**SET TASK**
Return word for word the lines below, from the line with "Describe the element at coordinates (2453, 108)" through the end of the records, leaving out the pictures.

**EXTRACTED INFORMATION**
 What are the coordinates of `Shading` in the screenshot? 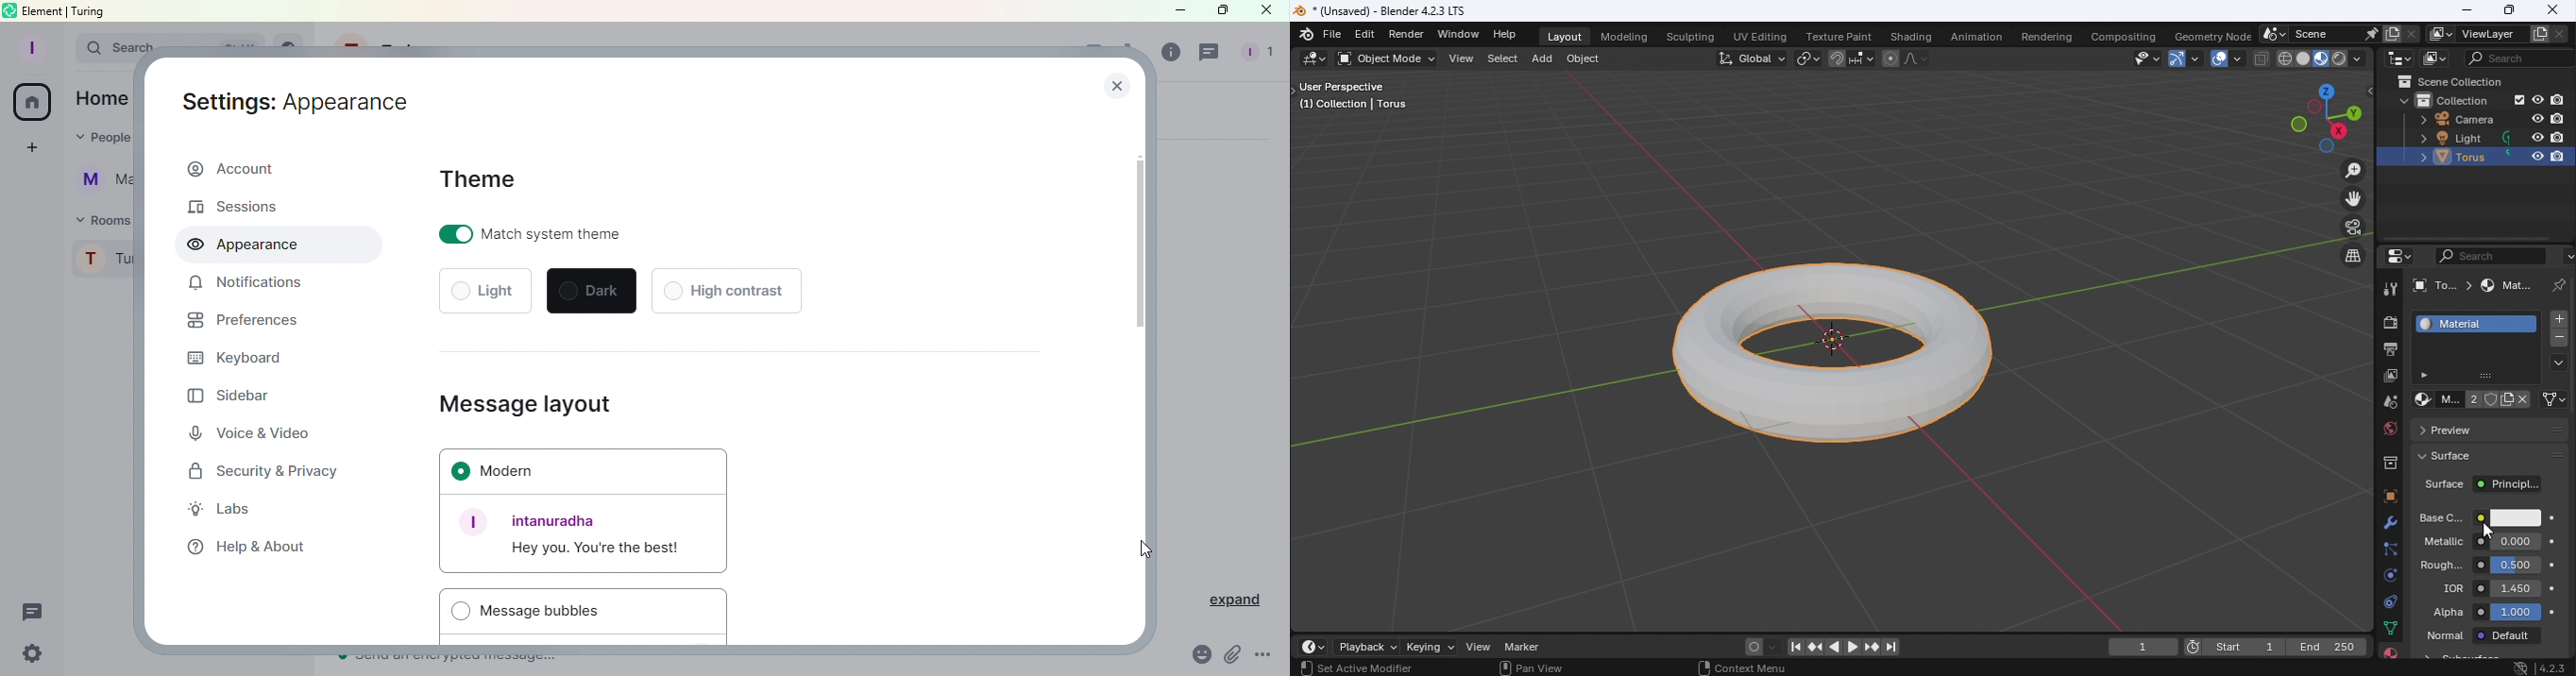 It's located at (2359, 56).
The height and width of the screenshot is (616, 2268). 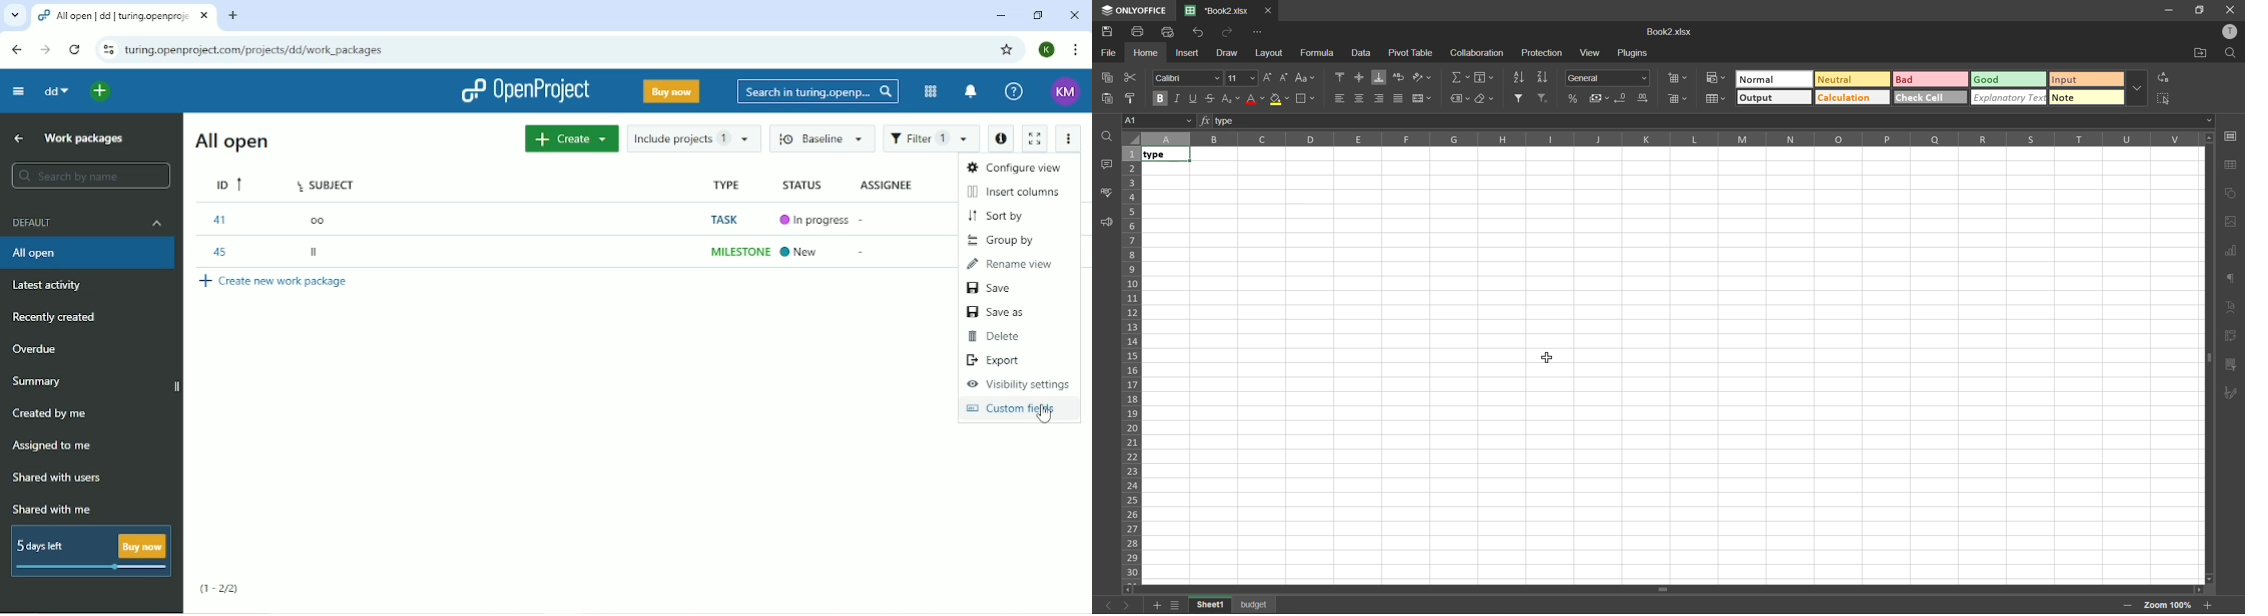 I want to click on 5 days left, so click(x=91, y=552).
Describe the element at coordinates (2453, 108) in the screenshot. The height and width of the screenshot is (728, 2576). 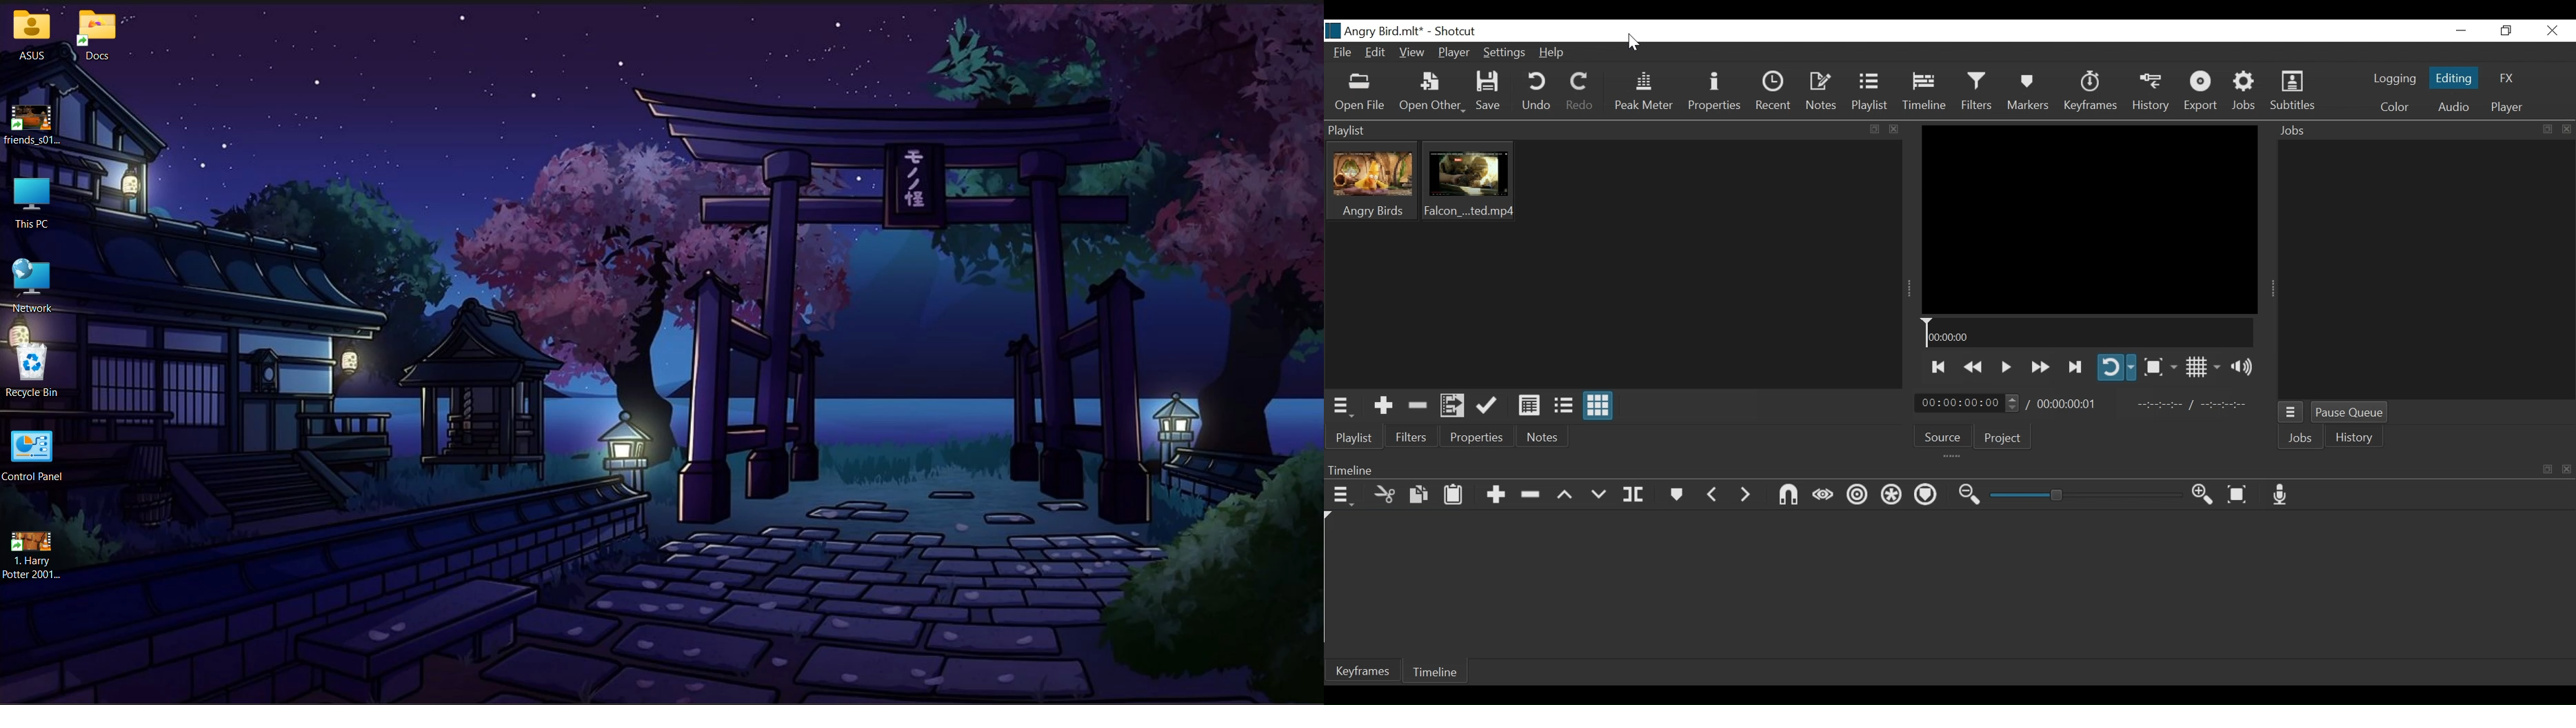
I see `` at that location.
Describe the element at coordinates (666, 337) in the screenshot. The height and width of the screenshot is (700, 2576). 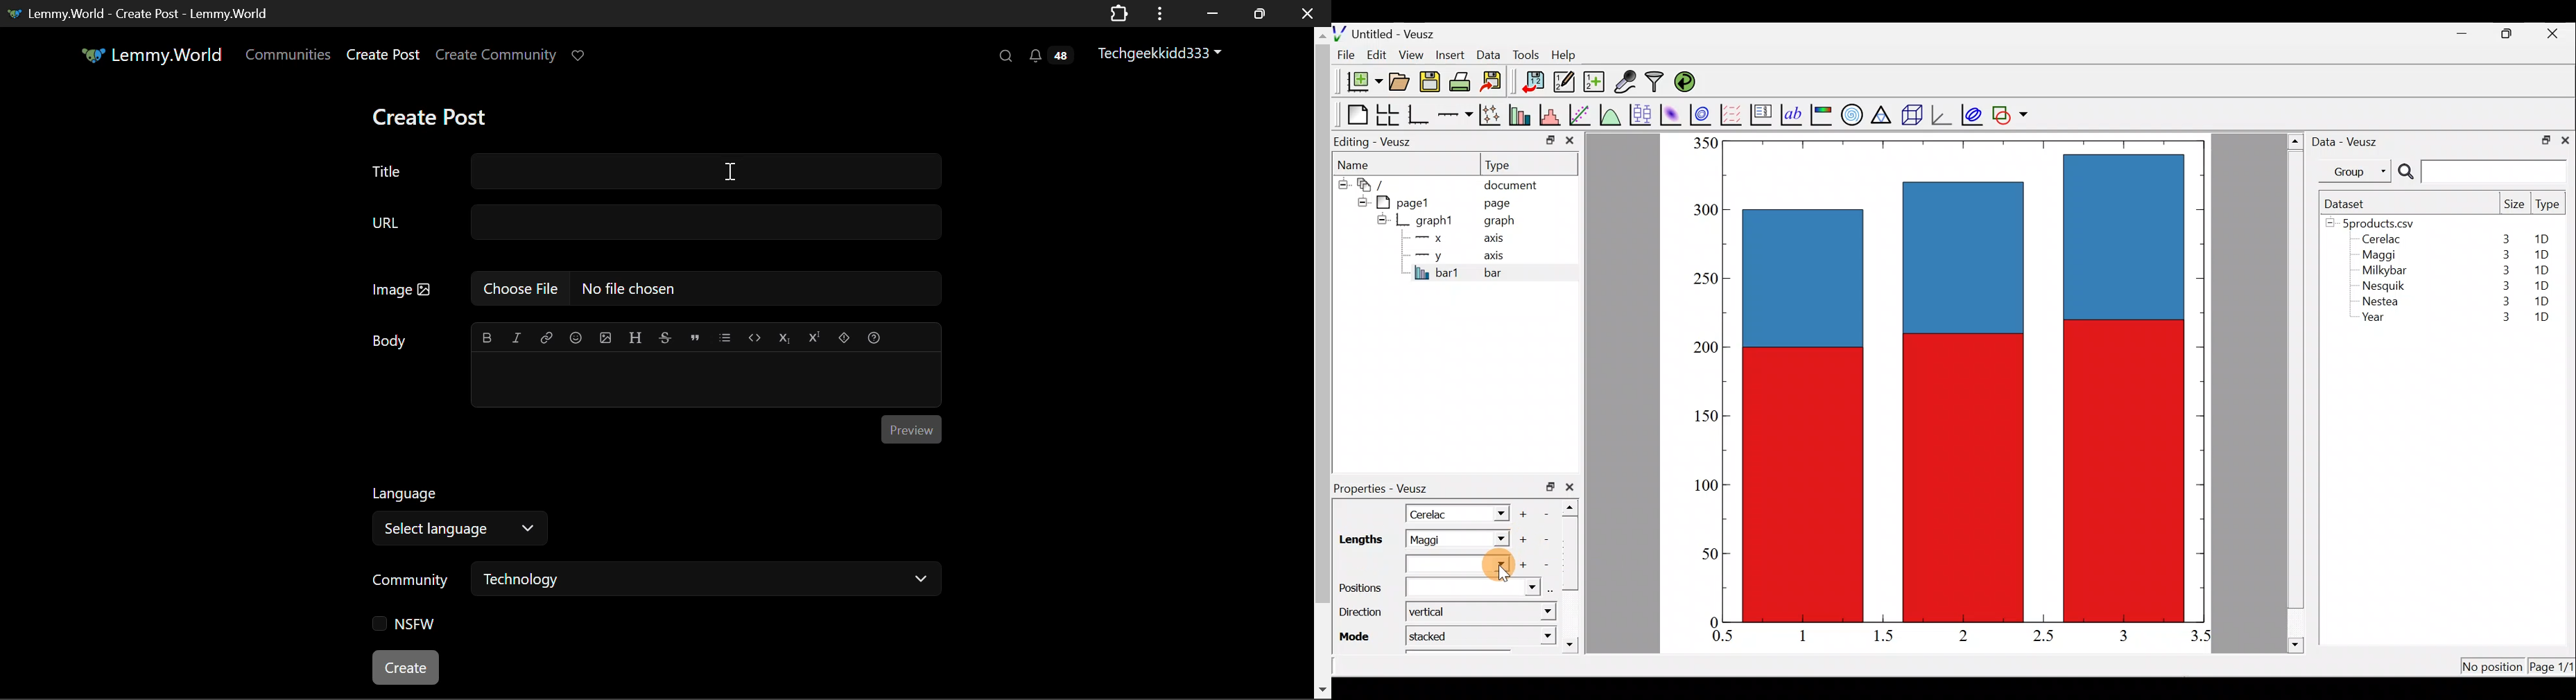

**RESULT OF THE EXERCISE**
Describe the element at coordinates (2453, 108) in the screenshot. The height and width of the screenshot is (728, 2576). 
I see `` at that location.
Describe the element at coordinates (666, 337) in the screenshot. The height and width of the screenshot is (700, 2576). 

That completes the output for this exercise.